Söz Dostoyevski’ye ait. Hangi eserinden ilham alınmış tam bilmiyorum ama "Karamazov Kardeşler" yüksek olası. Çünkü kitabın ‘akıl’ yönünü temsil eden İvan’ın uykularını kaçıran, onu sürekli düşündüren ve içinden bir türlü çıkamadığı tek bir problemi vardır: Çocuklar…
Masumiyetin, güzelliğin ve elbette günahsızlığın simgesi çocuklar! Onları dünyanın yaratılışında, suç – ceza meselesinde ve cennet – cehennem ikileminde nereye koyacağını bilememekte, isyan etmektedir.
İvan’ın sancıları günceldir. Biz de henüz bilmiyoruz…
Söze geri döneyim, henüz işim bitmedi onunla. Çünkü tam bir Dostoyevski takipçisi olan (Mülksüzler adlı kült eserin adını Ecinniler’den alacak kadar) Ursula Le Guin’in tam da bu sözdeki sorudan yola çıkarak kurguladığı bir kısa öykü var.
1974’te Hugo ödülü başta olmak üzere başka ödüllere de layık görülen bu kısa felsefik kurgunun adı “The Ones Who Walk Away from Omelas" (1973) yani “Omelas’ı Terk Edip Gidenler”
Bu öykü farklı bir anlatıma sahip. Son derece canlı, okuyucu ile konuşan bir tarzdadır.
Kendi içinde iki parçalıdır. Birincisi Omelas’ın nasıl bir yer ve yurttaşlarının nasıl insanlar olduğu; ikincisi ise araya eklenen bir ‘ama’ ve sonrasında öğrendiğimiz katlanılması zor gerçek/ler…

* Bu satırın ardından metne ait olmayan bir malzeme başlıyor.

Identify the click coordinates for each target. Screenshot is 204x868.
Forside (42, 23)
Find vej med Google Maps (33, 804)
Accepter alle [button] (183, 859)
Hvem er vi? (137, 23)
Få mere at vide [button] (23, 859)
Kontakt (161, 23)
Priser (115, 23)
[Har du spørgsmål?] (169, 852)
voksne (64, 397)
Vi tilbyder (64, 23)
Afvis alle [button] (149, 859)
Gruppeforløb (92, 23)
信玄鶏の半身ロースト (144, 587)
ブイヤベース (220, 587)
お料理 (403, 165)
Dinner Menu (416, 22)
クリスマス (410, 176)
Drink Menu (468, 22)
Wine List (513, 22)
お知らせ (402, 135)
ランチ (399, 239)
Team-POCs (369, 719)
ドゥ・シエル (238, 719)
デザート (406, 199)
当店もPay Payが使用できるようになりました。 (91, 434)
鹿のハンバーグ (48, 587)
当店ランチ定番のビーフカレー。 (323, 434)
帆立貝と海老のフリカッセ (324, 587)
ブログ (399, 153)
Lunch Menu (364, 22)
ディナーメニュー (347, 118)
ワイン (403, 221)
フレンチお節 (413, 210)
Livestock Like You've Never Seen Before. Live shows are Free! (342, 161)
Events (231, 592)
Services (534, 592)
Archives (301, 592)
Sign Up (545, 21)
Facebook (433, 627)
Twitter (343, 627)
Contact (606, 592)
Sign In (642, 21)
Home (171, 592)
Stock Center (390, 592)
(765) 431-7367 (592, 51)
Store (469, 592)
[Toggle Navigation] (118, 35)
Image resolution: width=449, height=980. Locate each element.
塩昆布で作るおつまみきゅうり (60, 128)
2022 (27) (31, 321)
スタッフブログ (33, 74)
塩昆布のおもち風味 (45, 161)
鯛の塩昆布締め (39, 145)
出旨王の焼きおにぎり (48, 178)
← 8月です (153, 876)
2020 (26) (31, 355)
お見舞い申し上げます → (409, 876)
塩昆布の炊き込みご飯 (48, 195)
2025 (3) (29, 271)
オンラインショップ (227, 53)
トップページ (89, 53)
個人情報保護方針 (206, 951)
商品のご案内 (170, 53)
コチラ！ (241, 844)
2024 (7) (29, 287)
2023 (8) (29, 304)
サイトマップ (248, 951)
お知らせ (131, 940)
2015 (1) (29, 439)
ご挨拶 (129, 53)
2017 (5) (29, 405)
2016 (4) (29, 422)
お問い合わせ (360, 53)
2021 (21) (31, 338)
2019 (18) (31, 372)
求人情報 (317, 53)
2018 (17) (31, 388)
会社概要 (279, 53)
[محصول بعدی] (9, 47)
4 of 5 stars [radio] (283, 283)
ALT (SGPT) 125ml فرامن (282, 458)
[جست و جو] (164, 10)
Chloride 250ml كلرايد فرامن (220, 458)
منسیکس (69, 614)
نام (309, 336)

Omelas’takileri şöyle tasvir eder:
“Mutlu olsalar da basit insanlar değillerdi, anlıyor musunuz? ... Kral yoktu burada. Kılıç da kullanmıyorlardı, köleleri de yoktu. Barbar değillerdi. Toplumlarının kurallarını ve yasalarını bilmiyorum, ama pek az sayıda kural ve yasaları olduğunu sanıyorum. Monarşi ve kölelik olmadan yaşadıkları gibi, işlerini borsa, reklâmlar, gizli polis ve bombalar olmadan da görüyorlardı. Yine de tekrarlıyorum, basit insanlar değillerdi; kendi hainde çobanlar, soylu vahşiler, safiyane ütopyacılar değildiler. Bizden daha az karmaşık değillerdi”
Evet, topluluğun belirli sosyo-politik-ekonomik yapısından söz edilmez; anlatıcı sadece her şeyden emin olmadığını iddia eder.
Fakat metinde bariz tekinsizlik, tedirginlik, dilsel dolanma hali var. Satır aralarında ‘hayır, anlatamam burayı’ sancısını aleni şekilde aktarır. Bu sancıyı “İnanıyor musunuz? Şenliği, kenti, coşkuyu kabul ediyor musunuz? Hayır mı?” sorusu izler ve “Öyleyse bir şey daha anlatayım sizlere” diyerek okuyucu bir her açıdan kötü bir bodrum katına, o yerin içindeki zamansız/mekânsız bir çocuğun yanına çeker.
Şehrin köhne bir yerinde, bir çocuk bodrum katında kilitlidir. Omelas’ın tüm sakinleri bu bodrum katındaki çocuktan haberdar. Bazıları görmeye geliyor, diğerleri orada olduğunu bilmekle yetiniyor.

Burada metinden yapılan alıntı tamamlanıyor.